1947 film by Don Hartman, Rudolph Maté

It Had to Be You is a 1947 American comedy romance film directed by Don Hartman and Rudolph Maté and starring Ginger Rogers and Cornel Wilde. It was produced and distributed by Columbia Pictures. A marriage-shy sculptor meets the boy of her childhood dreams, now a firefighter.

==Plot==
Victoria Stafford is a wealthy woman who has been engaged three times, and each time has backed out at the altar.

On a train she meets the vision George McKesson dressed as an Indian, just like she envisioned her dream man when she was a child. He claims that he is a figment of her imagination and will disappear as soon as she stops thinking about him.
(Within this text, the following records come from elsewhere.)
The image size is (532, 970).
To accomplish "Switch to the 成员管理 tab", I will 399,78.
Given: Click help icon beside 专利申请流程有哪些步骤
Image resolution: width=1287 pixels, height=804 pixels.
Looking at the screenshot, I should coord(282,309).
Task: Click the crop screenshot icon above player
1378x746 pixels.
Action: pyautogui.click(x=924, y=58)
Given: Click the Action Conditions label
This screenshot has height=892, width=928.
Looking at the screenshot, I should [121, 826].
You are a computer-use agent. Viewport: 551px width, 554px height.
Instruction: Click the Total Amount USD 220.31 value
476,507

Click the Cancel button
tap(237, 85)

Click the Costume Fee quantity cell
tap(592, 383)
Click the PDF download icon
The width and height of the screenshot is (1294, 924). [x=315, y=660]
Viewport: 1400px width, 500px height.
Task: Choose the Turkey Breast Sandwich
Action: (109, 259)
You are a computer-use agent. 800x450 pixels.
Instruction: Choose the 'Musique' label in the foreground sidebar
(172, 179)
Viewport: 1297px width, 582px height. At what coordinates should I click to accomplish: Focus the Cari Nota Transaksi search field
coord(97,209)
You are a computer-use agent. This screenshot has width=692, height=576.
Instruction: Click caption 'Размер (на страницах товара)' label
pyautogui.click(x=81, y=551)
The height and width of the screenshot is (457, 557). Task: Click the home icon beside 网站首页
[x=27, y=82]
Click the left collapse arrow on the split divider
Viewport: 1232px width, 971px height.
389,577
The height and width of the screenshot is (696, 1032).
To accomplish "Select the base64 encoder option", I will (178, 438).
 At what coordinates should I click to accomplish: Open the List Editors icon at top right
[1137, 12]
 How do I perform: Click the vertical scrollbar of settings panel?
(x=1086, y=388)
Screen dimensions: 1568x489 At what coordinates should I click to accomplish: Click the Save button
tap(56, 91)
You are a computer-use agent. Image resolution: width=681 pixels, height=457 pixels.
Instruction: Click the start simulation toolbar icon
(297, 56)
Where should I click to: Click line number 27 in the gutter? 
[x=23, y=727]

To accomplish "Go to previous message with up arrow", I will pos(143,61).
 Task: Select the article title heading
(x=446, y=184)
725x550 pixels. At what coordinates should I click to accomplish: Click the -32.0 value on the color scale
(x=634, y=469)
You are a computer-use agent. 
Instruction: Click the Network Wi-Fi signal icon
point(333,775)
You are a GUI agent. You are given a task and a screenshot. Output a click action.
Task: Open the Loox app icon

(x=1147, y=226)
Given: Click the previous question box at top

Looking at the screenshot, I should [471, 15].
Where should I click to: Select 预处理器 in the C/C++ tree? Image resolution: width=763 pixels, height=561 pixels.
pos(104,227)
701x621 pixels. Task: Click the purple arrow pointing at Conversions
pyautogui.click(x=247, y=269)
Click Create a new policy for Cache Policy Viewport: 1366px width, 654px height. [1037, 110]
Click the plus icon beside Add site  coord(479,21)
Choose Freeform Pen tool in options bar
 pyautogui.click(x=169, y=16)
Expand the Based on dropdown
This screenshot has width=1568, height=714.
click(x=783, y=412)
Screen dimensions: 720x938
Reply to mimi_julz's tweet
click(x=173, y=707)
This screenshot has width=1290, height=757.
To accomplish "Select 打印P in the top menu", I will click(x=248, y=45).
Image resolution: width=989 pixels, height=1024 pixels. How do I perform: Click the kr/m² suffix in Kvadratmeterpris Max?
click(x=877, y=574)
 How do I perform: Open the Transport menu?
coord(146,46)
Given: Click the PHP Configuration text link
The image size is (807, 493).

He follows her home and causes much confusion within her family.

Determined to wed her fourth fiancé, Oliver H.P. Harrington, Victoria is on the verge of saying "yes" when she meets the real version of her "dream lover," Johnny Blaine, a firefighter who is the physical incarnation of George McKesson. Victoria, frustrated with George's advances, insists he stay at home to play cards with her father, and while shopping she sees Johnny returning a negligee. Thinking he is "George," Victoria has him thrown out of the store for stalking her.

While watching her father's home movies, Victoria remembers kissing Johnny when he was a boy dressed in an Indian costume, and at the insistence of George, tracks Johnny down at the fire station where he works. Victoria boldly approaches Johnny and is persistent in her pursuit of him and his affection. It turns out he too has backed out three times at the altar, claiming it never felt right. Victoria is excited to discover that they have a lot in common, including a knowledge of baseball, favourite foods, and a love of the movie's title song, but Johnny isn't easily swayed by Victoria's eagerness to become a couple, and insists on doing things his way. He is initially not impressed with her brash behaviour, but soon starts to see things her way.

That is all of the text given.